Try to do the same from scratch !

Hint

Have a look at the matplotlib logo.

Click on the hidden code for the figure above for solution.

---

Quick read

If you want to do a first quick pass through the Scientific Python Lectures to learn the ecosystem, you can directly skip to the next chapter: SciPy: high-level scientific computing.

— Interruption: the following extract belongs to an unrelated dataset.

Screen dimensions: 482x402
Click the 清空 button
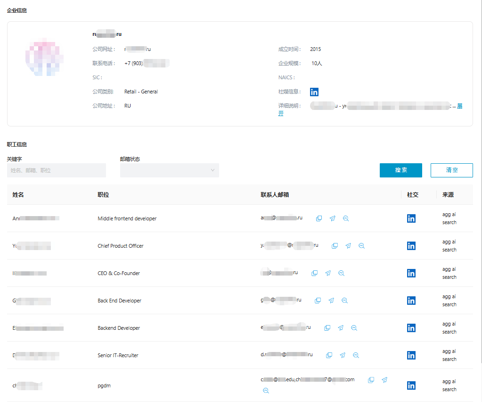(x=451, y=170)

The remainder of this chapter is not necessary to follow the rest of the intro part. But be sure to come back and finish this chapter later.

Beyond this tutorial

Matplotlib benefits from extensive documentation as well as a large community of users and developers. Here are some links of interest:

Tutorials

• Pyplot tutorial

  • Introduction

  • Controlling line properties

  • Working with multiple figures and axes

  • Working with text

• Image tutorial

  • Startup commands

  • Importing image data into NumPy arrays

  • Plotting NumPy arrays as images

• Text tutorial

  • Text introduction

  • Basic text commands

  • Text properties and layout

  • Writing mathematical expressions

  • Text rendering With LaTeX

  • Annotating text

• Artist tutorial

  • Introduction

  • Customizing your objects

  • Object containers

  • Figure container

  • Axes container

  • Axis containers

  • Tick containers

• Path tutorial

  • Introduction

  • Bézier example

  • Compound paths

• Transforms tutorial

  • Introduction

  • Data coordinates

  • Axes coordinates

  • Blended transformations

  • Using offset transforms to create a shadow effect

  • The transformation pipeline

Matplotlib documentation

• User guide

• FAQ

  • Installation

  • Usage

  • How-To

  • Troubleshooting

  • Environment Variables

• Screenshots

Code documentation

The code is well documented and you can quickly access a specific command from within a python session:

import matplotlib.pyplot as plt
help(plt.plot)

Help on function plot in module matplotlib.pyplot:

plot(*args: 'float | ArrayLike | str', scalex: 'bool' = True, scaley: 'bool' = True, data=None, **kwargs) -> 'list[Line2D]'
    Plot y versus x as lines and/or markers.

    Call signatures::

        plot([x], y, [fmt], *, data=None, **kwargs)
        plot([x], y, [fmt], [x2], y2, [fmt2], ..., **kwargs)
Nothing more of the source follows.